Cinema direto x cinema verdade
Os movimentos que formaram a base da atual produção de documentários
Por: Luiz Carlos Lucena / Fotos: Divulgação
O “boom” de documentários ocorrido no Brasil nos últimos anos, impulsionado, de certa maneira, pela abertura das TVs à produção nacional (Lei 12.485/2011, da TV paga), trouxe para este segmento de mercado produtores de diversas áreas e formações técnicas. Sociólogos, jornalistas e antropólogos, com o arcabouço teórico de seus estudos teóricos, passaram a produzir filmes de não-ficção, assim como estudantes de coletivos e instituições não governamentais.
Nesta produção crescente, detectamos erros e acertos, é claro. Porém, conhecemos muitos filmes de conteúdos importantes, que refletem a realidade brasileira em sua contemporaneidade. Por isso, falaremos, aqui, das duas principais correntes de produção de documentários que norteiam essas produções, e como elas se apresentam (ou devem se apresentar).

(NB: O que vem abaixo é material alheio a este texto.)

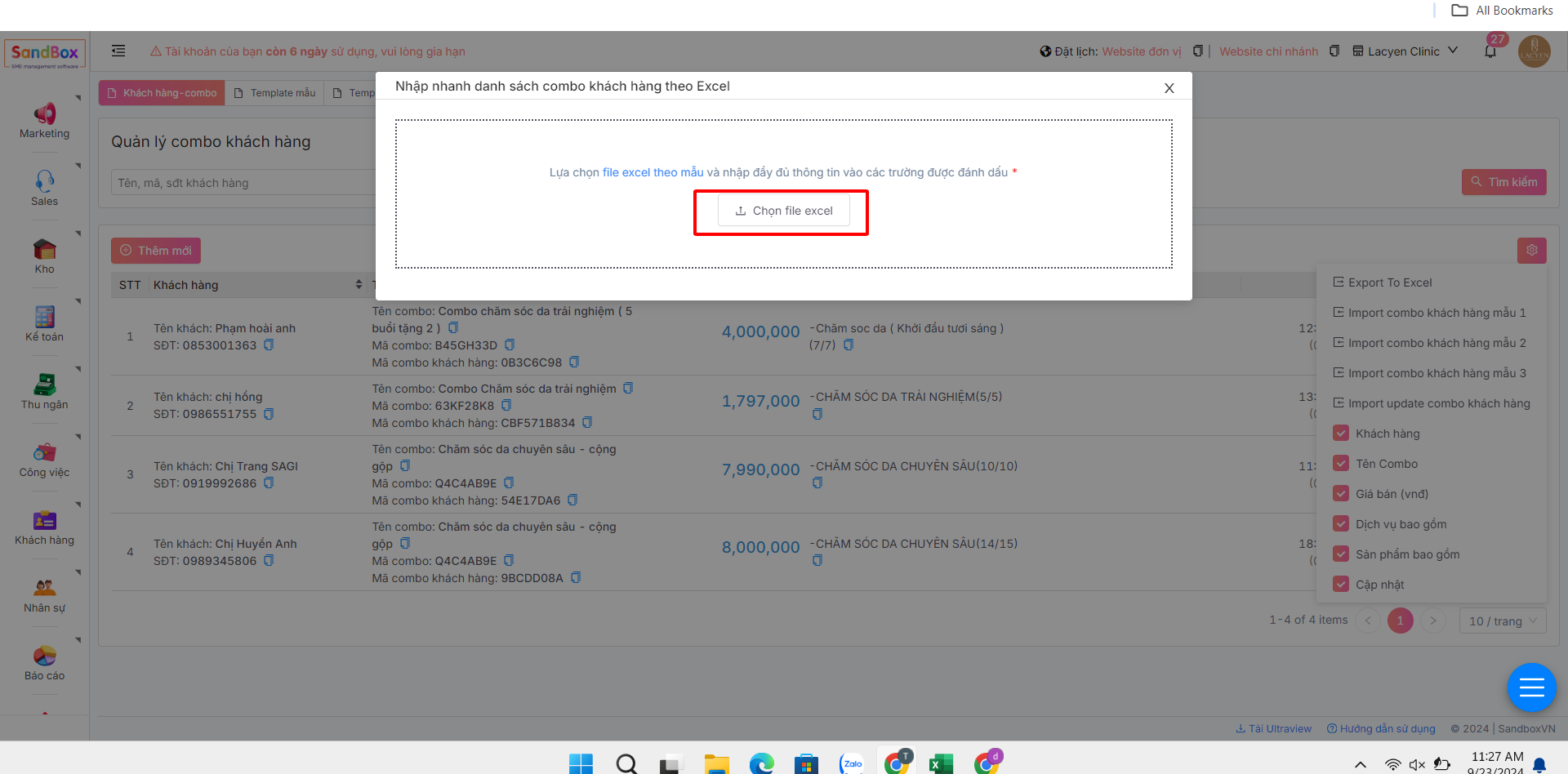
Task: Click the Chọn file excel button
Action: pyautogui.click(x=783, y=211)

Tais correntes, que podemos denominar como “linguagens documentais”, surgiram nos anos 1960, na França e nos EUA, como resultado da chegada das câmeras portáteis e do advento do gravador Nagra, que permitiu a sincronia entre imagem e som. Leves e utilizando filmes de 16 milímetros (que depois eram transferidos para o 35 na edição), essas câmeras deram ao fotógrafo maior liberdade de movimento, tornando-se quase uma extensão de suas mãos e conferindo maior realismo às cenas. Também seriam utilizadas nos Cinemas Novos que surgiram no Brasil e em países da América Latina e no cinema moderno em todo o mundo.
Equipe “invisível”
O cinema direto surgiu nos EUA, com os cineastas Robert Drew e Richard Leacock, respectivamente, diretor e fotógrafo do filme Primary (1960), que acompanha a campanha de Kennedy à presidência – o mesmo formato retomado por João Moreira Salles no Brasil em seu filme Entreatos. A característica principal do cinema direto é a invisibilidade da equipe de realizadores e a ausência de um narrador “off”.
Ou seja: no cinema direto, a ação deve se desenvolver diante do espectador da forma menos intermediada possível, com a realidade apreendida pelo realizador e transmitida ao espectador de forma direta. No Brasil, essa forma de abordagem fez escola entre os principais realizadores de documentários, de Eduardo Coutinho a João Moreira Salles, e cineastas de safra mais recente, como esse que aqui escreve. No filme O Fim e o Princípio, Coutinho mostra muito claramente essa abordagem, com sua câmera presente o tempo todo, embora não vejamos a equipe (apenas Coutinho aparece, conduzindo a cena e as entrevistas).
Envolvimento na ação
O cinema verdade surge na França, principalmente com o trabalho do cineasta Jean Rouch, morto recentemente, diretor de obras marcantes, como Crônica de um Verão. Diferentemente do cinema direto, o cinema verdade permite e envolve o cineasta na ação. E, embora também trabalhe com uma equipe enxuta, utiliza prioritariamente a entrevista, na qual se registra não apenas o entrevistado, mas também a o cineasta e o aparato fílmico. No cinema verdade, uma pessoa fala para a câmera o que não falaria sem ela, e age de uma forma como não agiria sozinha.
Apesar de diferenças fundamentais dos pontos de vista metodológico e ideológico, tanto o cinema direto quanto o cinema verdade impuseram renovação à linguagem do documentário, mudando para sempre o cinema documental – até então, associado ao didatismo da exposição. Esses movimentos inovadores do início da década de 1960 norteiam a produção documental até hoje e influenciaram documentaristas de todo o mundo, e mesmo cineastas de ficção – Cidade de Deus e Tropa de Elite têm uma base documental muito presente em sua linguagem e forma de produção (não na equipe reduzida, mas na maneira de filmar e no que se refere ao trabalho do ator). Esses dois movimentos ainda formam, portanto, a base de produção documental na modernidade.